EXERCISE PROMPT: The required response is the number of lines in the entries that include the word "dimensions", with nothing added.

DATA FOR REVIEW:
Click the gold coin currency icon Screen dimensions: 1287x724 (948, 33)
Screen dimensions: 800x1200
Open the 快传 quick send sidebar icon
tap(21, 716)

==

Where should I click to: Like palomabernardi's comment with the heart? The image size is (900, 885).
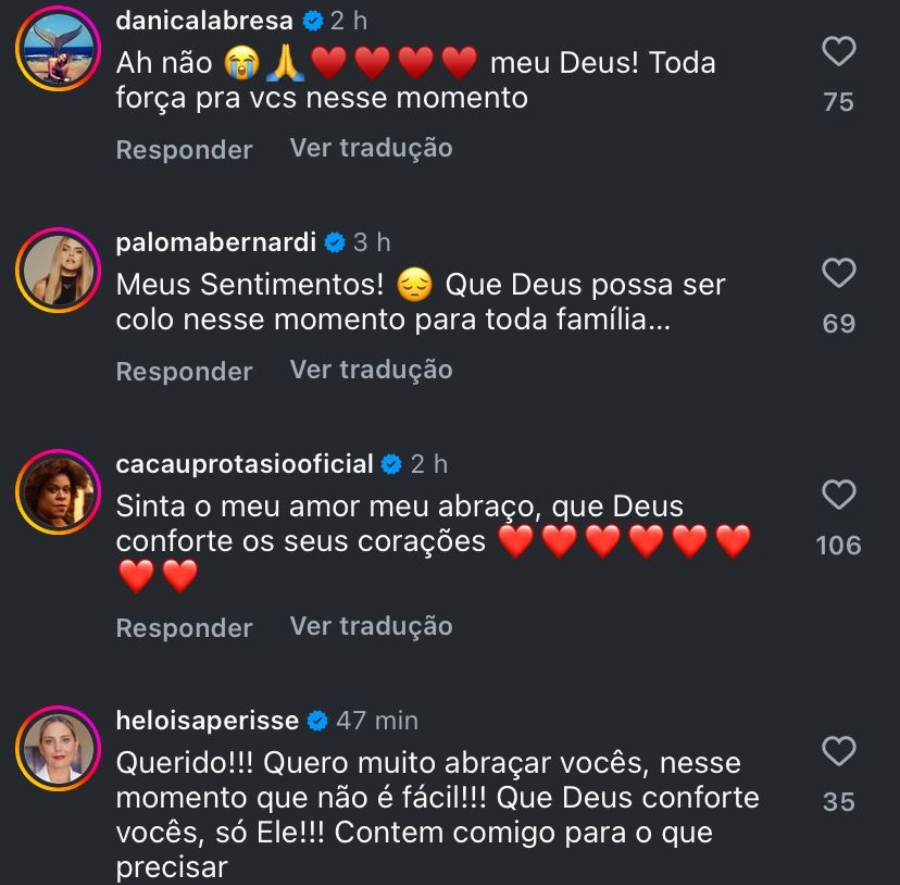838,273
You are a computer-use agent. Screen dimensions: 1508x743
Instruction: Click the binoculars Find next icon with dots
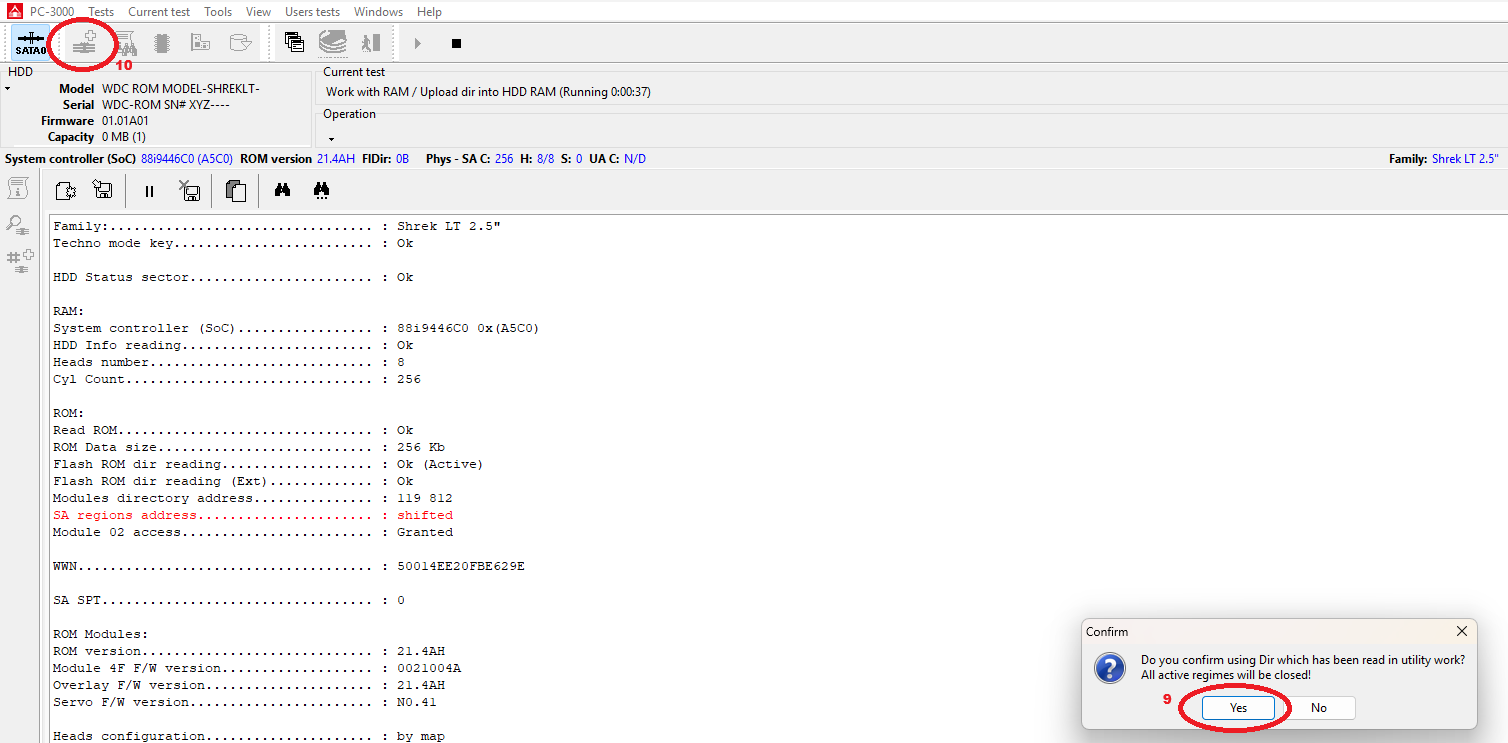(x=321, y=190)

RESULT FOR THIS EXERCISE: 3